Computational Methods for Healthcare Access Modeling
In this month’s edition of the NOVA SBE HEALTH ECONOMICS & MANAGEMENT SEMINAR SERIES, Nicoleta Serban, Peterson Professor of Pediatric Research at the H. Milton Stewart School of Industrial and Systems Engineering at Georgia Tech, whose research focuses on model-based data mining, spatio-temporal data, and nonparametric statistical methods, will discuss:
Computational Methods for Healthcare Access Modeling
ABSTRACT:
This seminar will begin with an introduction of the multidimensional construct of healthcare access, providing a well-established definition and common objectives in access measurement and inference. Different approaches will be presented, focusing on rigorous mathematical models to estimate access, including optimization and simulation under uncertainty of the model inputs. Important aspects will be covered including spatial dependence in the decision parameters of optimization models used to estimate healthcare access and Bayesian hierarchical models used to specify the sampling distributions of model inputs.
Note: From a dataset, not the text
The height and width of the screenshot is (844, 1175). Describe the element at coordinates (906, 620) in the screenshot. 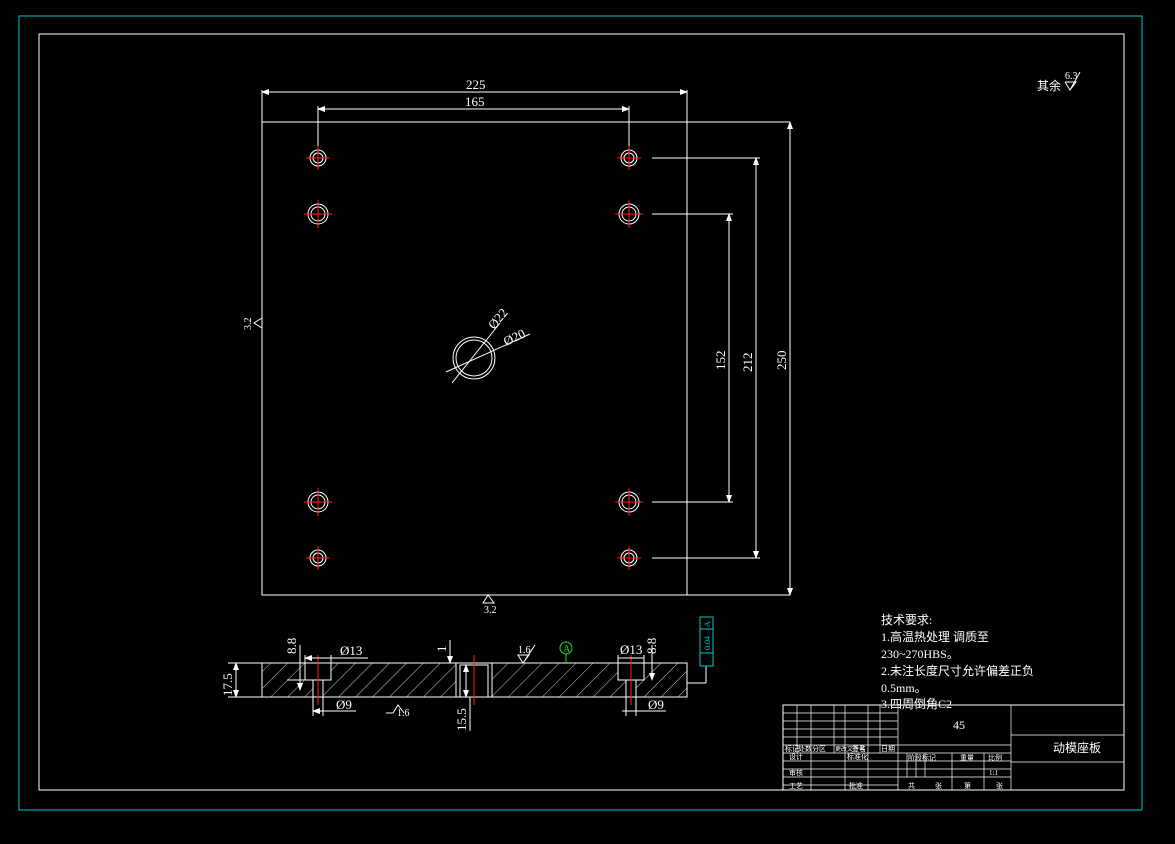

I see `tech-title: 技术要求:` at that location.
The models will be illustrated for modeling access to mental healthcare in Georgia, United States.
ABOUT THE SPEAKER:
Nicoleta Serban is the Peterson Professor of Pediatric Research in the H. Milton Stewart School of Industrial and Systems Engineering at Georgia Tech. Dr. Serban's most recent research focuses on model-based data mining for functional data, spatio-temporal data with applications to industrial economics, and nonparametric statistical methods motivated by recent applications from proteomics and genomics.
She received her B.S. in Mathematics and an M.S. in Theoretical Statistics and Stochastic Processes from the University of Bucharest. She went on to earn her Ph.D. in Statistics at Carnegie Mellon University.